The need for default gateway redundancy
Let’s set up our problem here. Our PC has a default gateway address of 10.1.10.2. Folks, can you find out who the default gateway is for this PC? Looks to me like it’s router A.
Yeah, I’m just going to type in an ipconfig, and I’m going to see default gateway: 10.1.10.2. Router A might have failed, my connectivity to router A could have failed as well. Router B looks like it could route for my traffic. But we’re pointing the client to that IP address and if it loses connectivity to that IP address, it can no longer ARP, short for Address Resolution Protocol, for it. And no one else is going to answer those ARP queries for the default gateway that the client can’t connect up to.
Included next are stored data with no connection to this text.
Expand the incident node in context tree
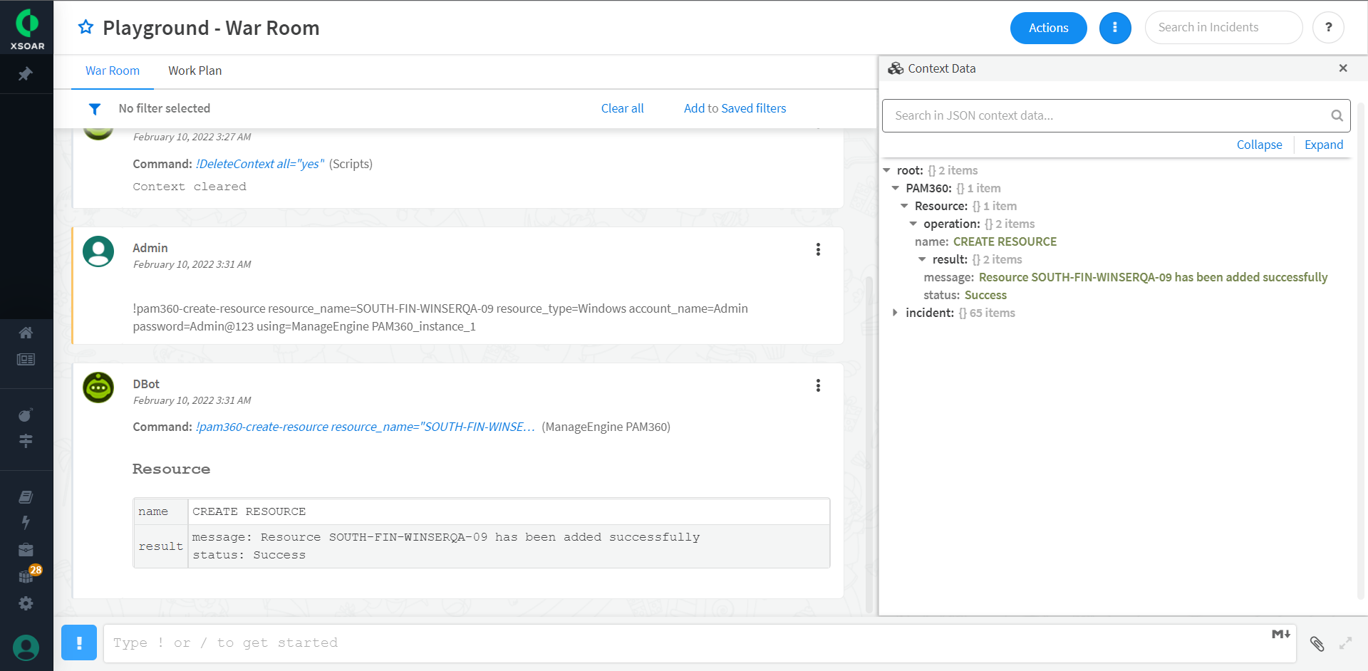Viewport: 1368px width, 671px height. click(895, 313)
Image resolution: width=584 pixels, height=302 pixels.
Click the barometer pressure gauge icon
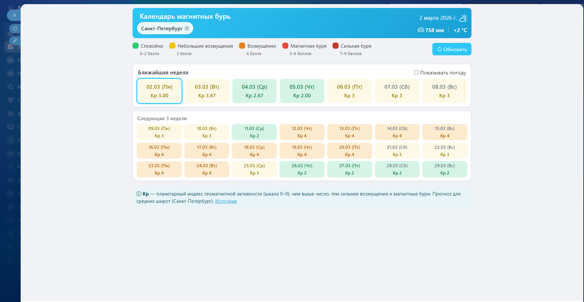tap(421, 30)
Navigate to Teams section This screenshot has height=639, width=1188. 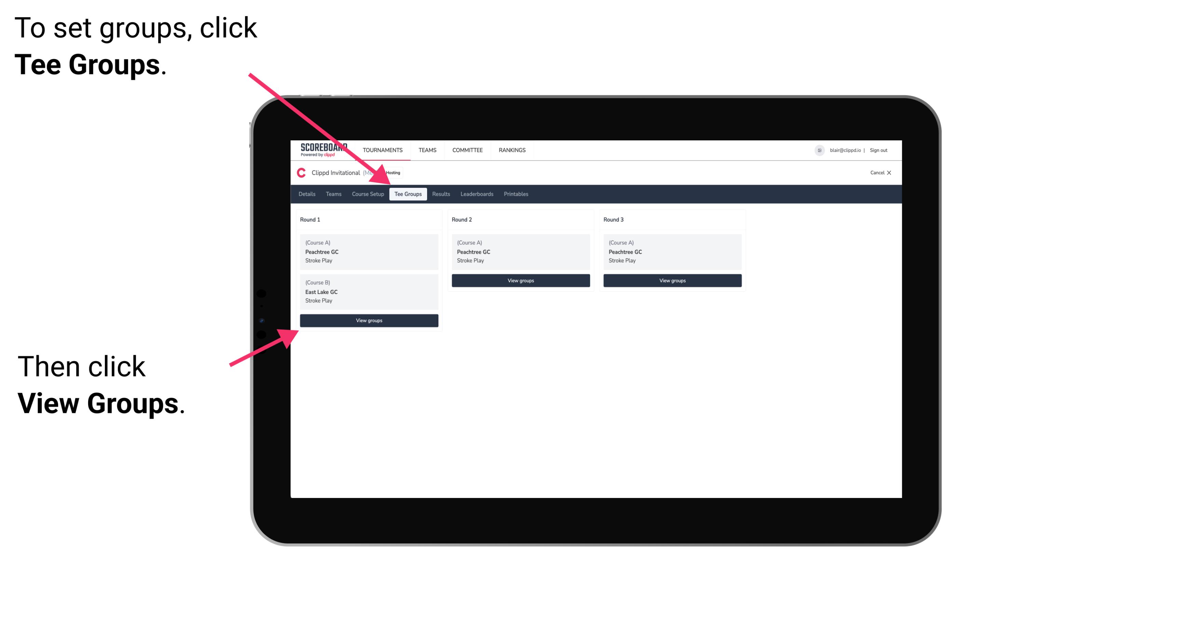(332, 194)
So now, the end-user calls up your IT help desk, the Internet is down.
No the Internet is not down. Now some of you might be saying right now, well I can configure multiple default gateways on my client. Yeah, operating system supports that. But how quickly will you fail over to the other default gateway? Depends. But a lot of times, it comes right down to the ARP process. I already know who I have to go to, it’s 10.1.10.2. I’m going to try it. I’m going to use it. Is it there? Well maybe, maybe not. We have a better solution for this. Let’s dive into the solution now.
Instead of pointing our clients to the IP address of something that lives and breathes and is physical, we want to point it to the virtual and have multiple devices participate in the presentation of that virtual entity. So we’re going to have a virtual router and in fact, one of the names of the protocols that I mentioned: Virtual Router Redundancy Protocol – VRRP, it says it right there.
Now VRRP may not be my favorite technology and we are going to look at HSRP, short for Hot Standby Router Protocol, first but they all share the same basic idea. Point clients to the virtual and then have a group of devices that will answer the call of people ARPing for the virtual router, and clients that are forwarding to the virtual router MAC address. Guess what? We’re going to have a virtual router MAC address that both the routers involved here understand. And one of them, only one of them should be forwarding out traffic to that virtual MAC address.
This is great, but what happens when a failure occurs? Well we will fail over.
What do we mean by fail over? Well the other router that’s participating in this group will not forward that traffic out to the Internet. So have we made any adjustments on our PC here at all? No. We’re still pointing to the same virtual IP address, which means we still have the same virtual MAC address. But now it’s a different router that’s responsible for forwarding traffic. Clients are none the wiser. I send my traffic out, it arrives at the switch, off it goes to the correct default gateway and bye-bye, out to the Internet, out to the core, out to wherever it has to go.